| Document passage |
★ ★ ★ ★ ★ ★ ★
People who wanted to discredit testing on racial and ethnic grounds argued that DNA matches should be calculated to produce the smallest likelihood of identification. In other words, if one DNA pattern in a crime-scene sample were found in one in 50 Sicilians and another pattern in the same sample were found in one in 100 Koreans (but both were found in only one in 1,000 or more of every other racial group) then the smallest numbers should be multiplied together to produce the likelihood of a match. This technique would have required that every possible suspect be thought of as an improbable racial mix of each of the ethnicities that happen most frequently to have each of the DNA combinations found in a crime-scene sample. This would have weakened the odds against a suspect by 100 or even 1,000 times, such that prosecutors could claim only a one in 1,000 match as opposed to a one in 1,000,000 match. Subsequent scientific findings have confirmed racial differences in DNA patterns, and it is once again standard courtroom procedure to calculate different odds on the basis of race.
Some people think that O.J. Simpson’s acquittal damaged the credibility of DNA testing. In a chapter devoted to the case, Mr. Levy explains that the science is so powerful that the defense never attacked it. Instead, it systematically cast doubt on two other things: the motives of police officers and the quality of laboratory procedures. It turned Detective Mark Fuhrman’s empty boasting to a screen-writer about how he despised and mistreated blacks, into motivation for a massive frame-up. It also turned evidence of a few sloppy procedures at the Los Angeles police laboratory into the theoretical possibility that all of the incriminating DNA evidence had been “contaminated.”
★ ★ ★ ★ ★ ★ ★
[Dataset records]
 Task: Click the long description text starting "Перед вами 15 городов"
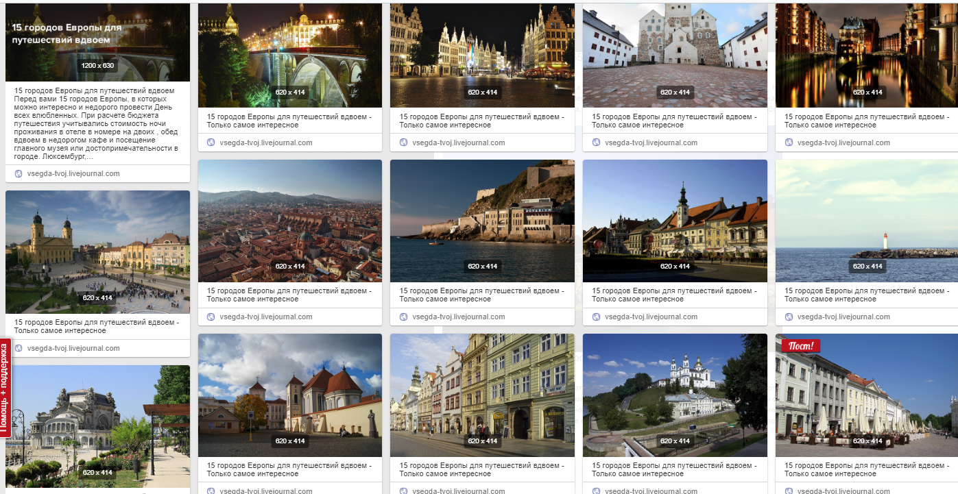(x=97, y=123)
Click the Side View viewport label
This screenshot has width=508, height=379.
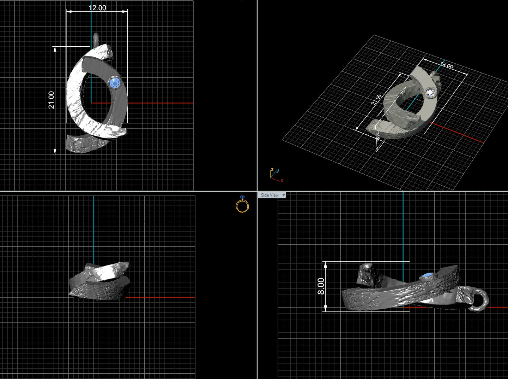click(270, 195)
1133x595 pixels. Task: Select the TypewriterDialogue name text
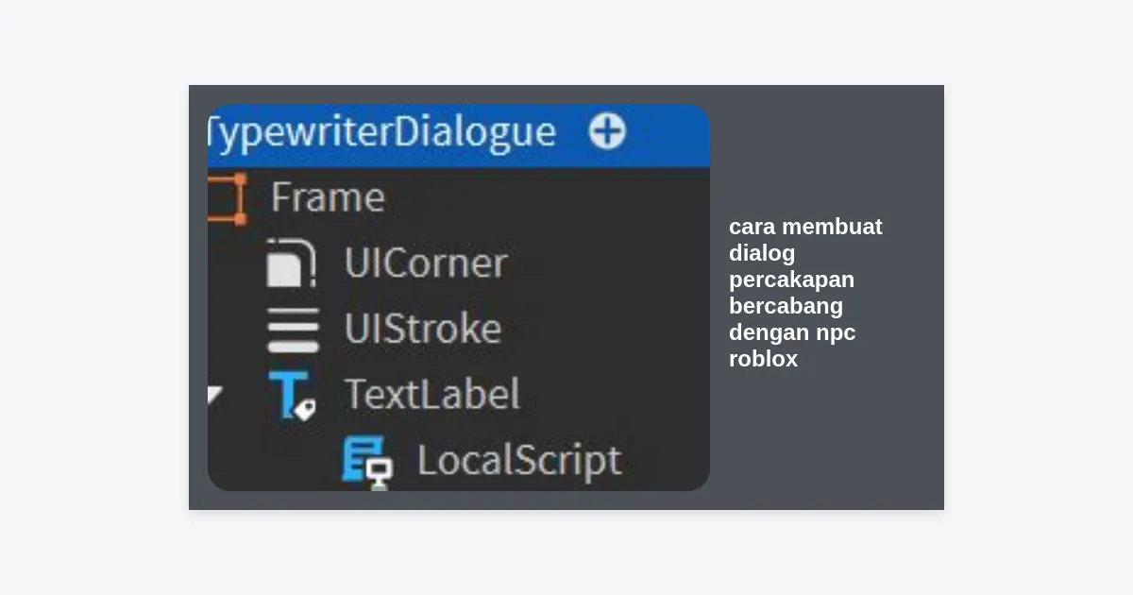(x=381, y=131)
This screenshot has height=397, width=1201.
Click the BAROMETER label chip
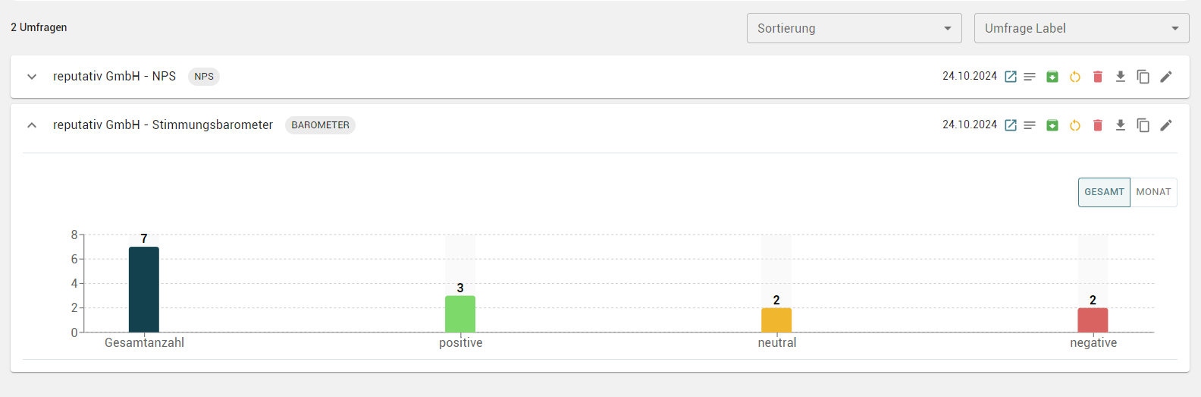point(320,125)
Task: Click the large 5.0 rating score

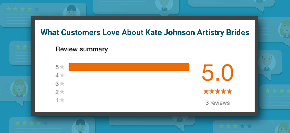Action: pyautogui.click(x=218, y=73)
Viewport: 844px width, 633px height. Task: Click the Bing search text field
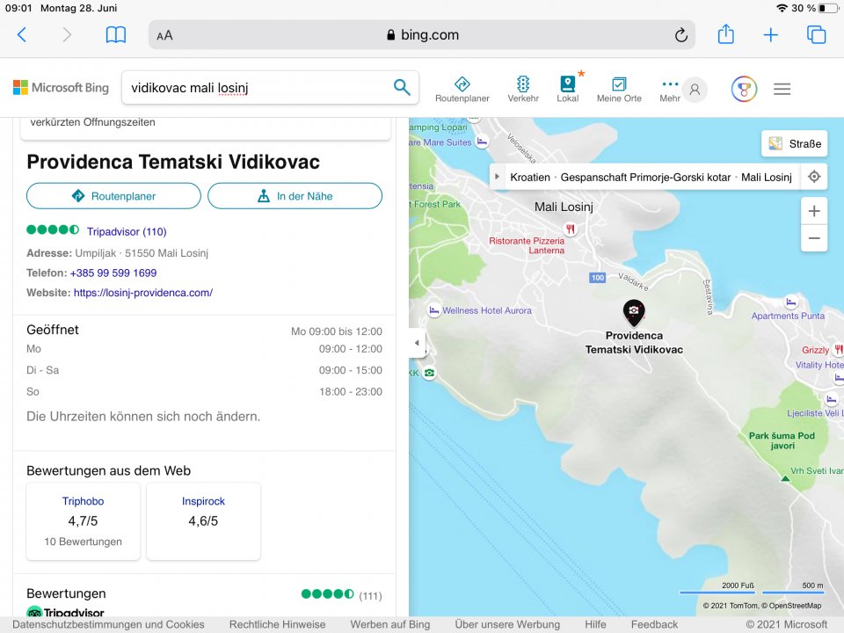point(255,87)
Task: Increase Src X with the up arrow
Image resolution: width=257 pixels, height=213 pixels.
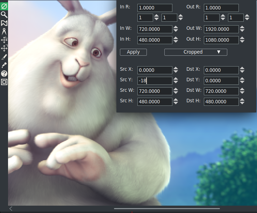Action: [x=176, y=68]
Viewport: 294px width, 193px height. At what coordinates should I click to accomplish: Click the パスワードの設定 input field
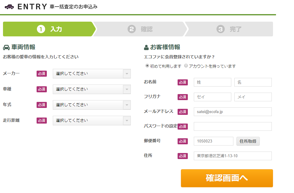click(233, 126)
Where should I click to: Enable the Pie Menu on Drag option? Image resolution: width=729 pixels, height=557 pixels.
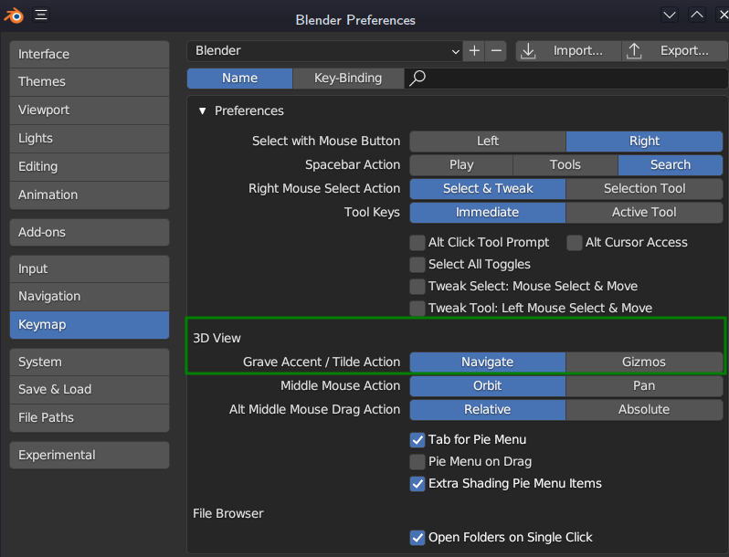click(x=417, y=462)
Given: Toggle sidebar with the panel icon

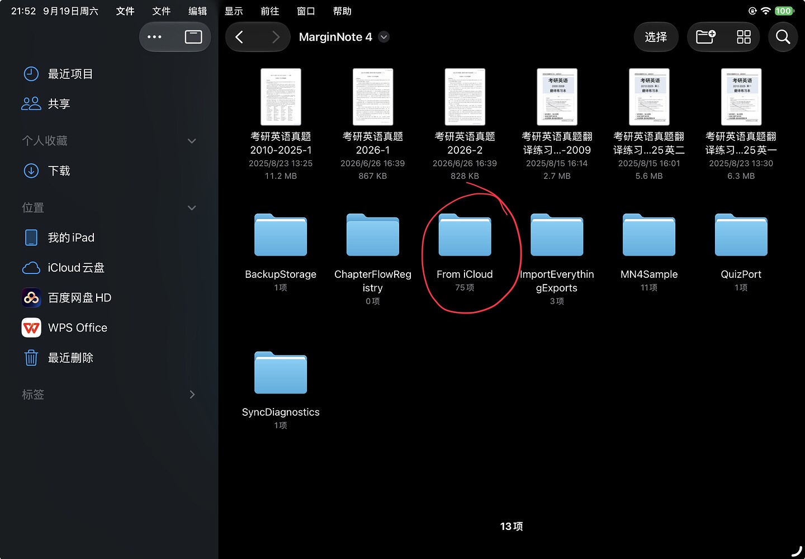Looking at the screenshot, I should [x=193, y=37].
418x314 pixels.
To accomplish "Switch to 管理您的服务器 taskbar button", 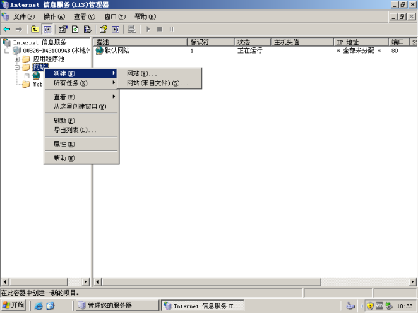I will pyautogui.click(x=116, y=306).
★ ★ ★ ★ ★ ★ ★
| Things to do |
1. In the passage on DNA evidence, which two things did the defense in the O.J. Simpson case systematically cast doubt on?
2. Continue the passage on DNA evidence in criminal trials from the point where it stops.

| Answer set |
1. The motives of police officers and the quality of laboratory procedures.

2.
In fact, some of the techniques used by the lab do require great care. When samples are very small, they may be contaminated if the same tweezers are used to pick them up. However, the idea that many samples of the blood of O.J. Simpson and his two victims could have been consistently “contaminated” in ways that implicated Mr. Simpson beggars the imagination. Likewise, the police could not have framed Mr. Simpson unless a number of key investigators had spontaneously decided to railroad an innocent man and had stuck to their frame-up story throughout the trial.
Although Mr. Levy does not say so directly, the facts he presents confirm the view that the mostly-non-white jury was simply looking for excuses to acquit. That preposterous theories of contamination and police dishonesty were all the jurors needed is yet more evidence of the racial solidarity blacks take for granted.
Although the Simpson case, with its high-priced experts and flashy lawyers, may have shown that a receptive jury can be distracted from damning DNA evidence, it has by no means discredited such evidence. As Mr. Levy points out, it is simply not possible to deny a strong DNA identification. If the laboratory finds the suspect’s semen in a rape victim, he cannot deny it is his. Instead, he must claim that he and the woman had consensual sex. Likewise, there is no way for a suspect to claim that the blood on his shirt did not come from the victim; he must think up some non-incriminating way to account for its presence.
DNA testing has leapt all the liberal and racial hurdles in its path and, when properly conducted, should provide unshakable evidence.